Eh oui,Domi, la violence et l'éternelle question des bonnes relations humaines... Eh oui, c'est toujours la même histoire. Sympa ton mot. Tu me rappelles Mitch.
Alésia et moi c'est une longue histoire qui commença... avec violence. Pourquoi pas la dire ?
Des coups de poings à démolir les épaules, de terribles claques qui pleuvaient sur nos tronches sans prévenir, des plumiers en bois qui volaient bas : gare aux têtes qui ne se baissaient pas rapidos, nos mains qu'il fallait cacher sous la lourde et vieille table en chêne pour qu'elles ne soient pas écrasées par notre tortionnaire, l'instituteur, vraie brute qui n'avait qu'un bras et qui savait s'en servir, bête épaisse habillée d'une éternelle blouse grise retenue par un ceinturon de cuir, qui montait sur les tables d'un coup de rein depuis l'estrade pour aller plus vite vers l'élève qui allait recevoir des coups et qui, comprenant que cela allait être pour lui, entourait sa tête de ses bras pendant que les autres, moi avec, avions mal de chaque coup que notre copain recevait en silence. Parce que celui qui recevait le plus de coups ne gémissait plus depuis longtemps. J'en ai toujours gardé le souvenir. Ce souvenir que nous en avions mal. Mal pour lui, peur pour nous. J'ai toujours gardé le souvenir de cette image aussi, de cette bête, un pied sur le banc du pauvre gamin qui ne suivait pas assez vite pour lui, et le bruit mat des poings qui bourraient ses côtes et ses épaules.

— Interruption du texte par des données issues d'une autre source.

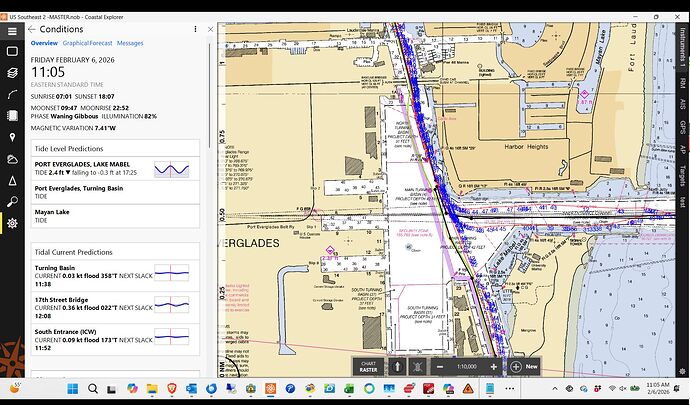This screenshot has height=405, width=690.
Task: Open the routes curve icon in sidebar
Action: coord(11,93)
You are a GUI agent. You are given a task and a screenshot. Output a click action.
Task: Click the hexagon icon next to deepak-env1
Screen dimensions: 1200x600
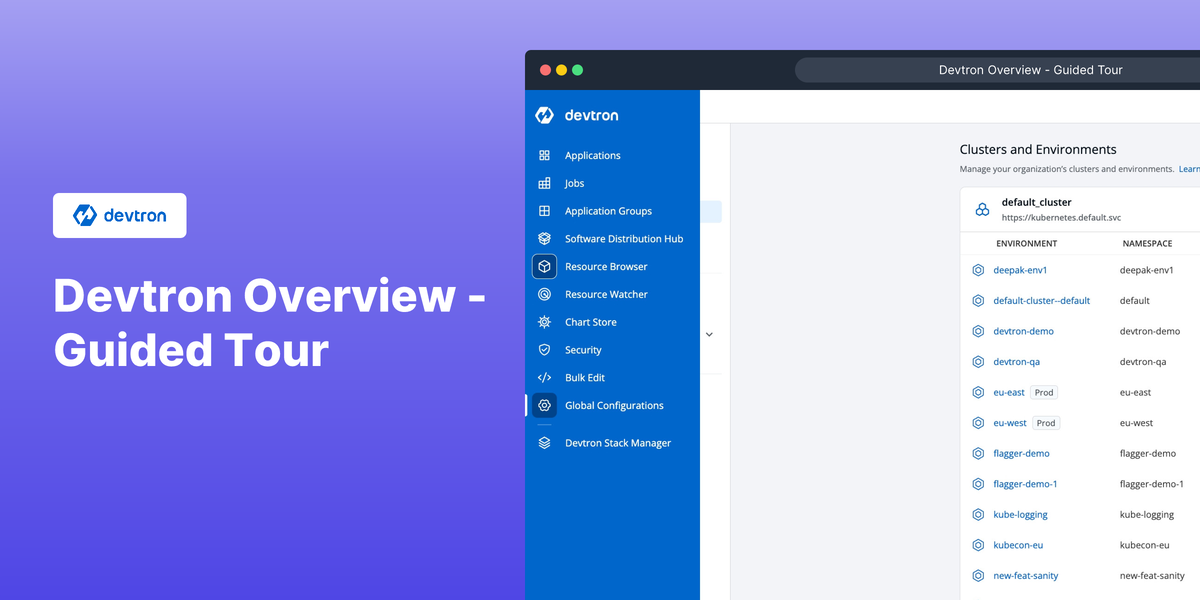(978, 270)
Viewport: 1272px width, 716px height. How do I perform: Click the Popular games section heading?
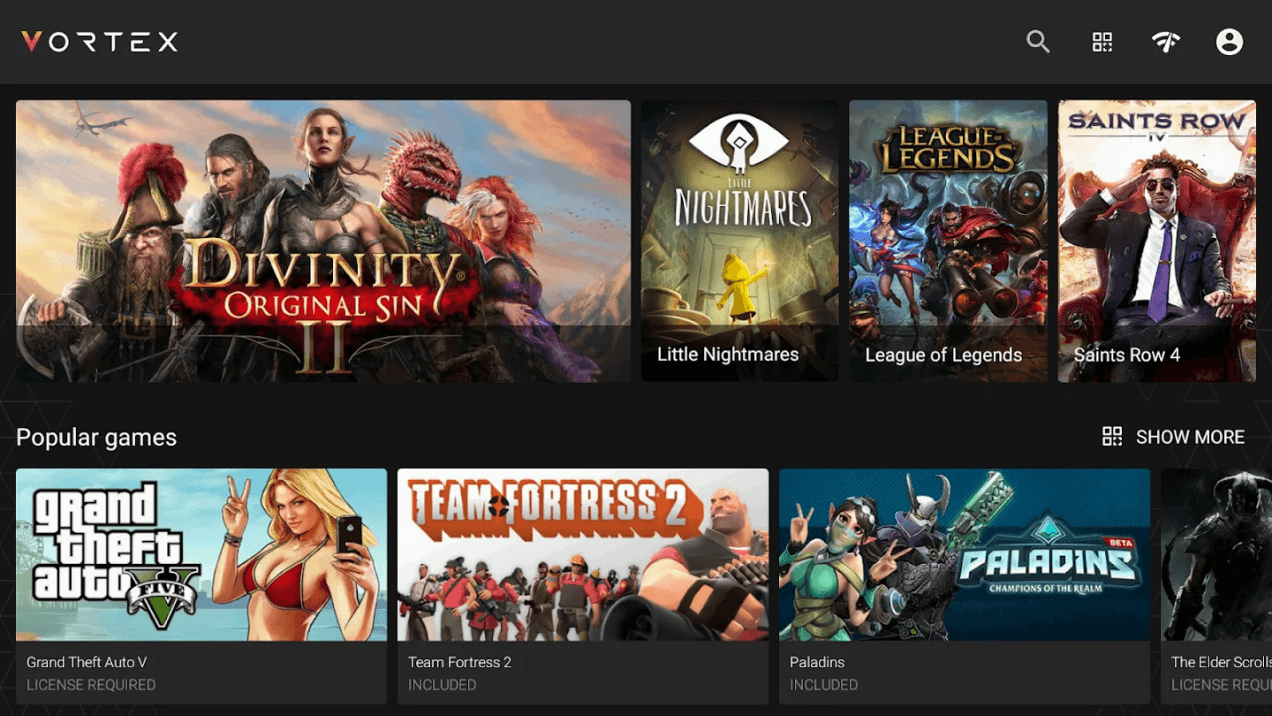(96, 437)
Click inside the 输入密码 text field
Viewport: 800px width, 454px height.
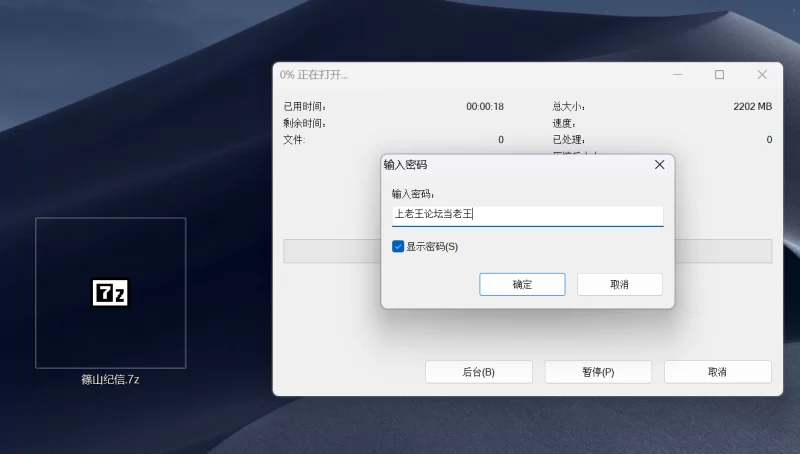527,214
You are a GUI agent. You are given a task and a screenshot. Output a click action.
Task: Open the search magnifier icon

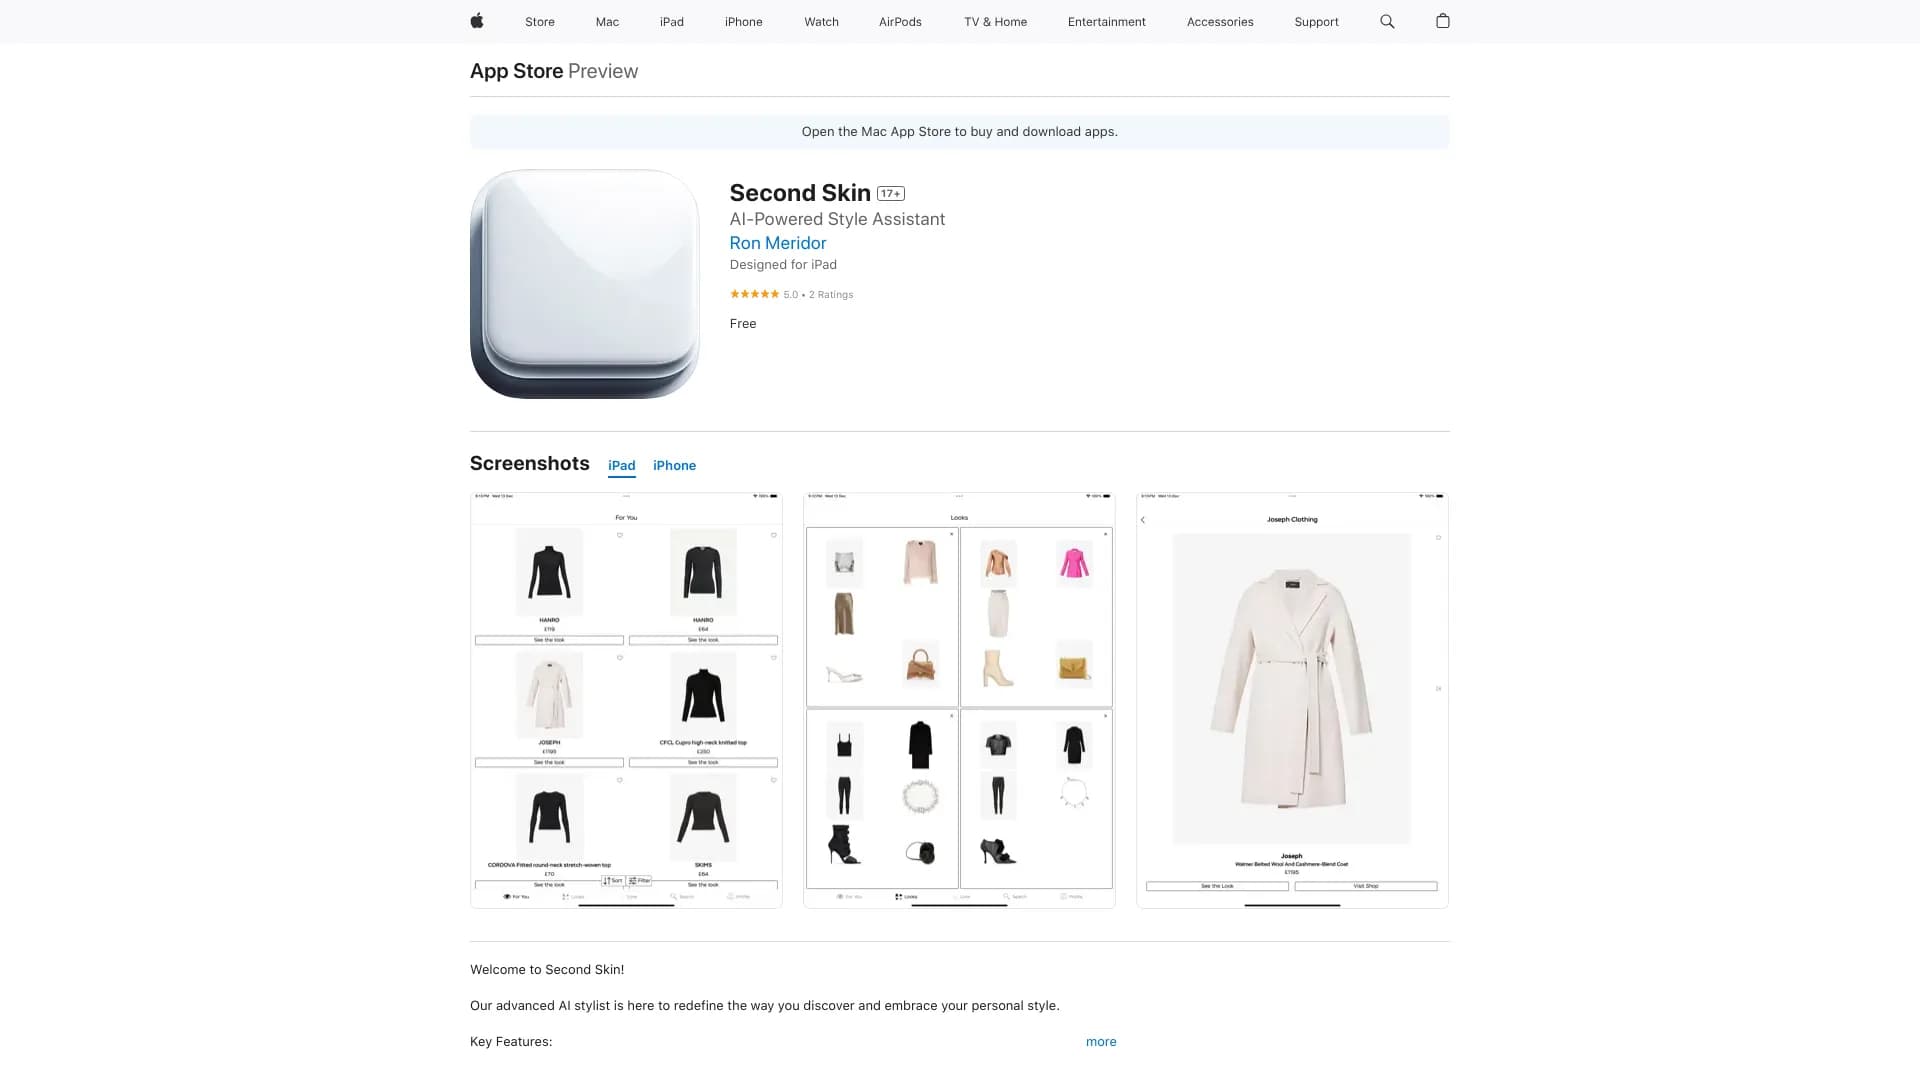1387,21
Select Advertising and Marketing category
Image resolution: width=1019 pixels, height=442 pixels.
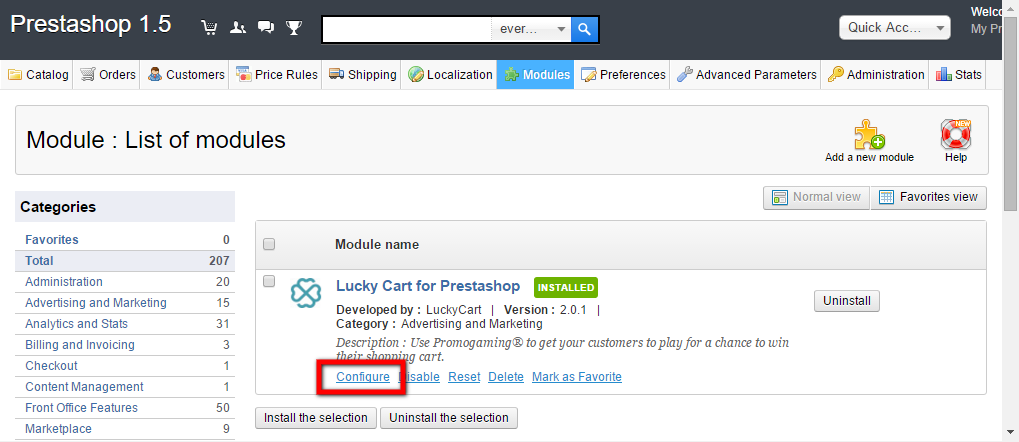(x=96, y=303)
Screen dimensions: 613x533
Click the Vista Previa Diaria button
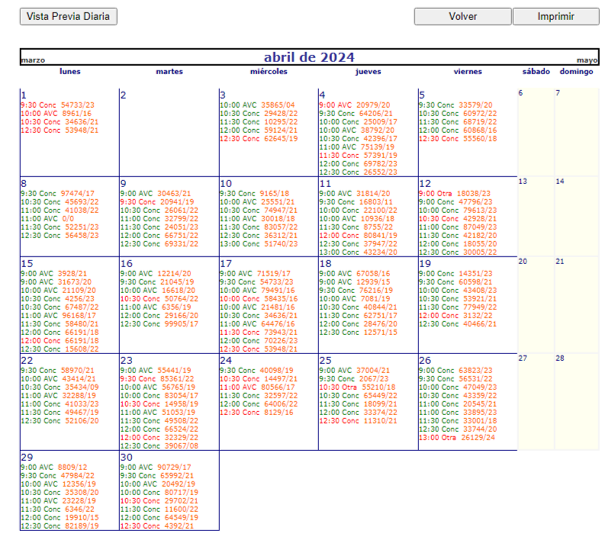69,17
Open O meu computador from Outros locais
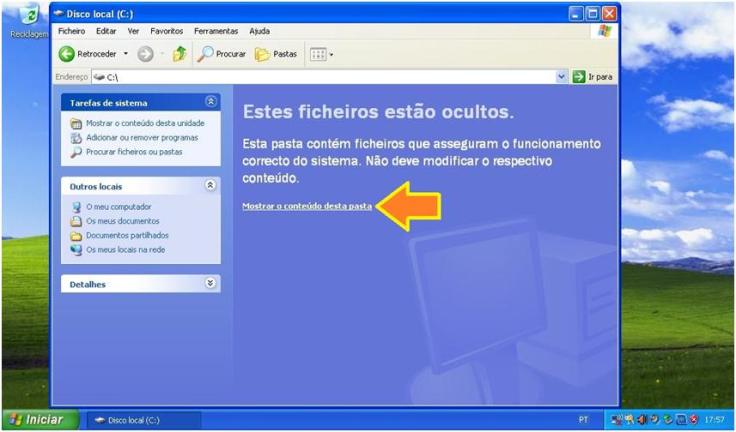Image resolution: width=736 pixels, height=432 pixels. [118, 207]
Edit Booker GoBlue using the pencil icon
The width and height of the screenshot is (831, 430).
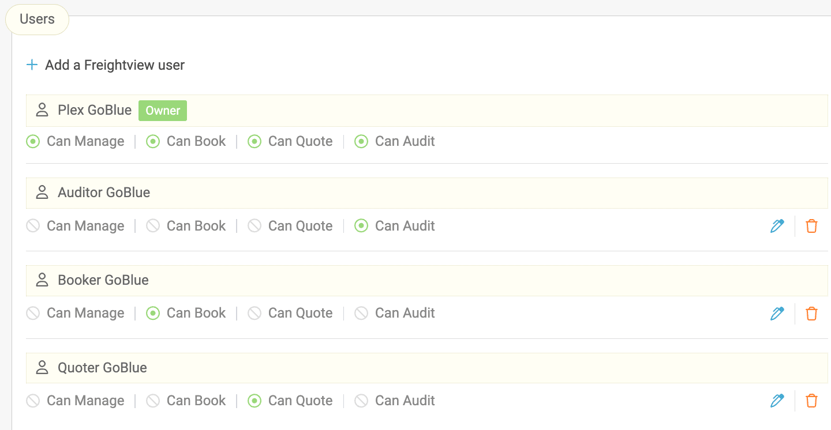coord(777,313)
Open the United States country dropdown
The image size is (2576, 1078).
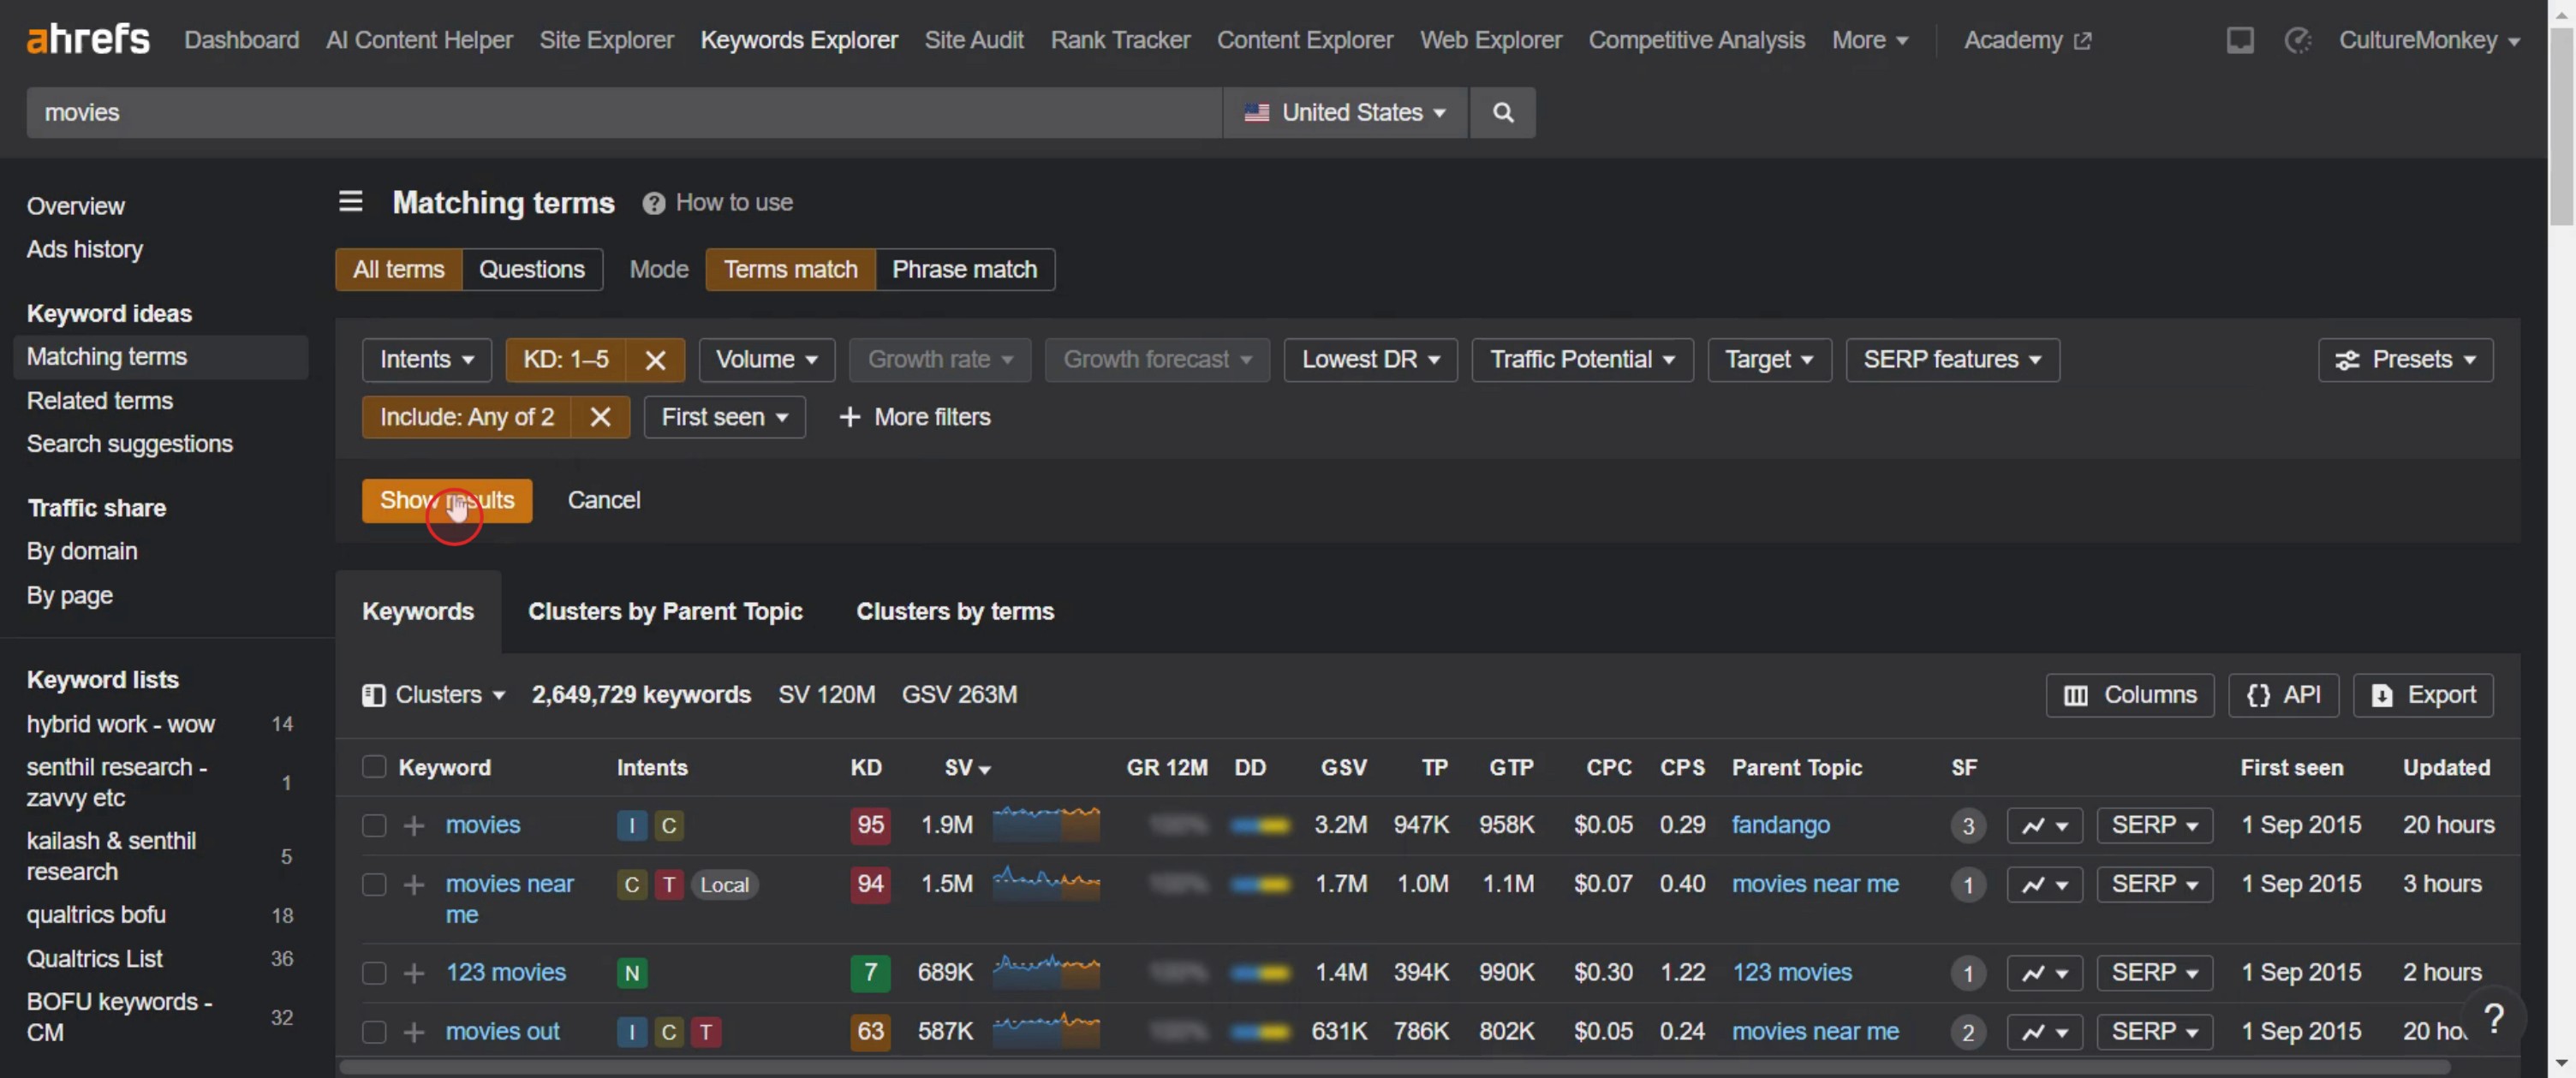pos(1345,112)
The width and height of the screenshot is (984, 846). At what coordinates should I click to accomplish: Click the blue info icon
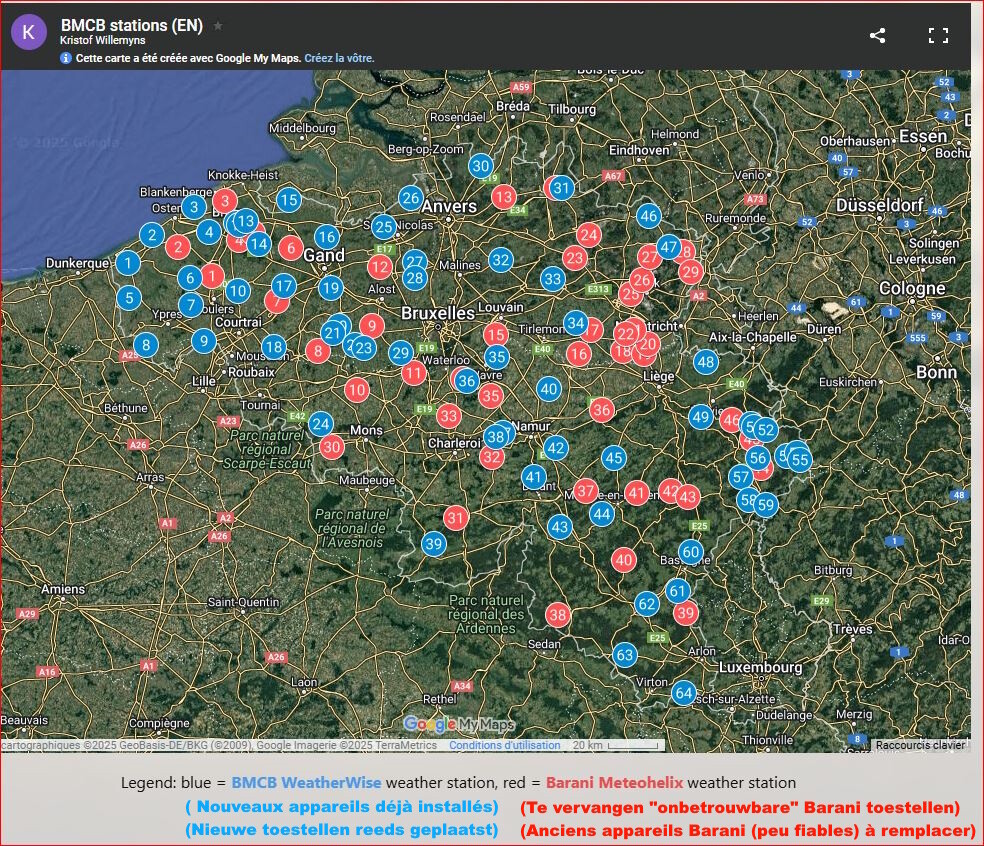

Voilà un aperçu de ce que les 45 élèves de la classe de Certificat d'études, dites primaires, et moi avec, subirent durant cette année 1965 à la ''très sainte Institution Notre Dame la Riche'' à Tours, grâce aux bons soins de monsieur E. instituteur très estimé. Un peu bourru mais estimé. Pensez donc ! Avec lui y z'avaient tous le Certif les gamins ! Un laïc, mais un type vraiment bien. Les autres profs des autres cours, des curés, l'avaient en haute estime. Alors ''mon petit, cela se passe bien avec monsieur E'' ? Le petit répondait ''oui monsieur le curé'' en regardant par terre.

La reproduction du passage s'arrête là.